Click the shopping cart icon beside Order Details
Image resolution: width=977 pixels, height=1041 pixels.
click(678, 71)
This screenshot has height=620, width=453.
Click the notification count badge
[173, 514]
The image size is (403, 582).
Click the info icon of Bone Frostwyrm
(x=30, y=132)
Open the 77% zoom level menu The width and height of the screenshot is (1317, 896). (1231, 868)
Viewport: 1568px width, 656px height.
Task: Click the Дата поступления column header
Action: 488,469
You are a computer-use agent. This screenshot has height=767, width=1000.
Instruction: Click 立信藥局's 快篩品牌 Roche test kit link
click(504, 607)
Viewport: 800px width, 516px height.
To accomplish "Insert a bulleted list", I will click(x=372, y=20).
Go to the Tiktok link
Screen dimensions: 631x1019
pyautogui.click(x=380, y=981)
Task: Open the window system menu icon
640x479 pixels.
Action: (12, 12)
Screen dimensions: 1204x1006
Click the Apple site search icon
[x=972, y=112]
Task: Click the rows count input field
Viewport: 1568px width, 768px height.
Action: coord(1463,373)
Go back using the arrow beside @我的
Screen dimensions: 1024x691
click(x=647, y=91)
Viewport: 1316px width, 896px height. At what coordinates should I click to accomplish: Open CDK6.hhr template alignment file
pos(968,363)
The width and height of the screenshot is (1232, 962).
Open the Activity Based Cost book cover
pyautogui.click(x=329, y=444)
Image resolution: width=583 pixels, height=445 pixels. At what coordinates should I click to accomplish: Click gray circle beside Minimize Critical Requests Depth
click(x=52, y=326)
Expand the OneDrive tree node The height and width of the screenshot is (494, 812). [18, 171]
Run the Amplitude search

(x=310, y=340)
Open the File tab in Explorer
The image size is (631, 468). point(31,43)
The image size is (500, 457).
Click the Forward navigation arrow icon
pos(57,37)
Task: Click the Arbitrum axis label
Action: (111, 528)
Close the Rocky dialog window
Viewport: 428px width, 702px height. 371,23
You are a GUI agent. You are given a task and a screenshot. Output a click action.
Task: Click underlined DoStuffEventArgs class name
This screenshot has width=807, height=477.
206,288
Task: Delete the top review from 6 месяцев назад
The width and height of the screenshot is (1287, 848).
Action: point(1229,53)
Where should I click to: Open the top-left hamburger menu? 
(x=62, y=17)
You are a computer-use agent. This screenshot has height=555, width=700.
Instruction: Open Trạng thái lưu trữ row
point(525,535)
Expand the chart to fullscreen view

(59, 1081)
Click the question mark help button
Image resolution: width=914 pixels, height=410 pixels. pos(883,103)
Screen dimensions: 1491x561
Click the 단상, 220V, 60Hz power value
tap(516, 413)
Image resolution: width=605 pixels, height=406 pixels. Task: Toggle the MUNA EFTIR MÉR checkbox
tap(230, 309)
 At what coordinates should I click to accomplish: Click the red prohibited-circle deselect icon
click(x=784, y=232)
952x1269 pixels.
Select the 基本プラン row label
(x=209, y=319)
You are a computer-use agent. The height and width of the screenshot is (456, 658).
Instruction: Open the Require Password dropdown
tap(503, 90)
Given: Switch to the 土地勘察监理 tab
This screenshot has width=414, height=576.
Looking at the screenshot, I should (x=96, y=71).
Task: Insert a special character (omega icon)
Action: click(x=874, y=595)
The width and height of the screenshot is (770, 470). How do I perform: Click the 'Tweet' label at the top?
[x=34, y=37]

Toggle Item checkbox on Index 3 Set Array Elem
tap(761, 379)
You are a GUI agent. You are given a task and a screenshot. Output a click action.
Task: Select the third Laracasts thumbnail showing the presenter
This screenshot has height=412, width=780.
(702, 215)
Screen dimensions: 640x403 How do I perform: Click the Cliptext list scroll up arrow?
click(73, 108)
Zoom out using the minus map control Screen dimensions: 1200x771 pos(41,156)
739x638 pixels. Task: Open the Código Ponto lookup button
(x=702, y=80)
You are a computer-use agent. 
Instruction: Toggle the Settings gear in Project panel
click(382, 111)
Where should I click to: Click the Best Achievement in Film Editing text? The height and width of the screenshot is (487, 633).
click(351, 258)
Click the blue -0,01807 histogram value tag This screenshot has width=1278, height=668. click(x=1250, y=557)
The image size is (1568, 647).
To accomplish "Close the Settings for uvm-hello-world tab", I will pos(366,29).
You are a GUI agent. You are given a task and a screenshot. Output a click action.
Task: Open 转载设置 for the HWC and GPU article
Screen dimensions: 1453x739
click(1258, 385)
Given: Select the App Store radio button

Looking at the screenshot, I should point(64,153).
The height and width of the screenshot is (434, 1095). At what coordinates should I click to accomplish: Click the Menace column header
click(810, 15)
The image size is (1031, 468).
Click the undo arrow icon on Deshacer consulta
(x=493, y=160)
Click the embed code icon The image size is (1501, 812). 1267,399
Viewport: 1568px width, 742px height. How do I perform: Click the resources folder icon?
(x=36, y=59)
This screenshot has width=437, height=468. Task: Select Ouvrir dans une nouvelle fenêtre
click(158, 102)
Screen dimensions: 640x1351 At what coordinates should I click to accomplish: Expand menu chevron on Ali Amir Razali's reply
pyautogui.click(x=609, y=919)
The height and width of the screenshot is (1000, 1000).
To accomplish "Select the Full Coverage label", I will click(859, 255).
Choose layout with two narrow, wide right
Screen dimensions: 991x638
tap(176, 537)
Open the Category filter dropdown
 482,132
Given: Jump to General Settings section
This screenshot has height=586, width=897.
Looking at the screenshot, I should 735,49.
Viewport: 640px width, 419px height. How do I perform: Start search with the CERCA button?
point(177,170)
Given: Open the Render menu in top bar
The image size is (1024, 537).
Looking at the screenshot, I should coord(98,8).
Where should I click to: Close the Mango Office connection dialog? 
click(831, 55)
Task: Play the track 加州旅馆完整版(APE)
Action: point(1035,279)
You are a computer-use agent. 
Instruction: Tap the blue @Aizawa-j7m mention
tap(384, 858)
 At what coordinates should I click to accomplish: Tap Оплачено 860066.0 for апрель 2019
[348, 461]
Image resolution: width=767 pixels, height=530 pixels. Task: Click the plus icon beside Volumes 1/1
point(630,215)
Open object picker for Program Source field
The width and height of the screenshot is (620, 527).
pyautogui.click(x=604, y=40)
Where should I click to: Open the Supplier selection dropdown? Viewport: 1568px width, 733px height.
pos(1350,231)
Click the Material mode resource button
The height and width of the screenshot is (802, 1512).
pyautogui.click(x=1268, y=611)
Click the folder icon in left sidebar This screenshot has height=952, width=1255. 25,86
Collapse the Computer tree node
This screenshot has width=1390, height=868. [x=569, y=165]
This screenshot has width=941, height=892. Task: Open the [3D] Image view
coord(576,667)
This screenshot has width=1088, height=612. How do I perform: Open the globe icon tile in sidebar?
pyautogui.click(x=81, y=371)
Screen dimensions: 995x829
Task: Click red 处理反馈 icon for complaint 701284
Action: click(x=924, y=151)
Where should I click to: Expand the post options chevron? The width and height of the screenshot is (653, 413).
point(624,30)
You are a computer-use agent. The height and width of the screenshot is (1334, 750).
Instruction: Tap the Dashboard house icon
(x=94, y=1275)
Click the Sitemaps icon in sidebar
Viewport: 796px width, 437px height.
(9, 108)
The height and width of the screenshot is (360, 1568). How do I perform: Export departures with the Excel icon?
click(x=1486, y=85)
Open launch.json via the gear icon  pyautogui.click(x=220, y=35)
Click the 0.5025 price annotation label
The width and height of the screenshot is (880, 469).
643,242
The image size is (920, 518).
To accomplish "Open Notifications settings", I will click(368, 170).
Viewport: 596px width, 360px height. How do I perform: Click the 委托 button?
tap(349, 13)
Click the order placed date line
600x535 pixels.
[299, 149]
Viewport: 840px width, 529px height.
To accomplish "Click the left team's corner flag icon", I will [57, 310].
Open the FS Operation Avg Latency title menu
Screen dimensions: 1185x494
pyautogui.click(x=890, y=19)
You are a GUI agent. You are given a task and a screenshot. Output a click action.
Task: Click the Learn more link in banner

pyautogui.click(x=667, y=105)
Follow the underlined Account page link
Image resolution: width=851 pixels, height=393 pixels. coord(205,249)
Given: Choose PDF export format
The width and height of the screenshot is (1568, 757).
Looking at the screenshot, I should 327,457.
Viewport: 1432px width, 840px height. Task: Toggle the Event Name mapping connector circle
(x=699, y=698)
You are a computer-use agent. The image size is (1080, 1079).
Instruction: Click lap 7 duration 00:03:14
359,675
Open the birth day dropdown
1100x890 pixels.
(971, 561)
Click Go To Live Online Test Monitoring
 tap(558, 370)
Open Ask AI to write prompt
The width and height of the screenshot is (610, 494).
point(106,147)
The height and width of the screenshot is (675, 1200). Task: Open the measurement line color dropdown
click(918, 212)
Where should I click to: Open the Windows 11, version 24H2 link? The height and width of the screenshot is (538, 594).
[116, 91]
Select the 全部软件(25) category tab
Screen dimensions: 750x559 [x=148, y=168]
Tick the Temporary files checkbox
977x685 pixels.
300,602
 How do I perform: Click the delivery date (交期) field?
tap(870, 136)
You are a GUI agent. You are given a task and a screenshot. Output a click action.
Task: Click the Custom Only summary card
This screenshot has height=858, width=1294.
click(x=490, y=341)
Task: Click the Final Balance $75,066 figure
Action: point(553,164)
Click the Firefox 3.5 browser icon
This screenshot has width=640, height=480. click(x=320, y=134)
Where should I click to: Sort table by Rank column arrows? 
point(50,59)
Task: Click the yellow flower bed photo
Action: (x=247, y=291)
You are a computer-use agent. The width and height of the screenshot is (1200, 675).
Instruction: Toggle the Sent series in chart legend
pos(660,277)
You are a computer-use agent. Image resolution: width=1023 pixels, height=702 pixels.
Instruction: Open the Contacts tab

============

Task description: Restate the entries above word for word, beginning with their first line and ending with the line holding "has height=767, width=1000."; omit everything else.

Answer box:
Click the shopping cart icon beside Order Details
Image resolution: width=977 pixels, height=1041 pixels.
click(678, 71)
This screenshot has height=620, width=453.
Click the notification count badge
[173, 514]
The image size is (403, 582).
Click the info icon of Bone Frostwyrm
(x=30, y=132)
Open the 77% zoom level menu The width and height of the screenshot is (1317, 896). (1231, 868)
Viewport: 1568px width, 656px height.
Task: Click the Дата поступления column header
Action: 488,469
You are a computer-use agent. This screenshot has height=767, width=1000.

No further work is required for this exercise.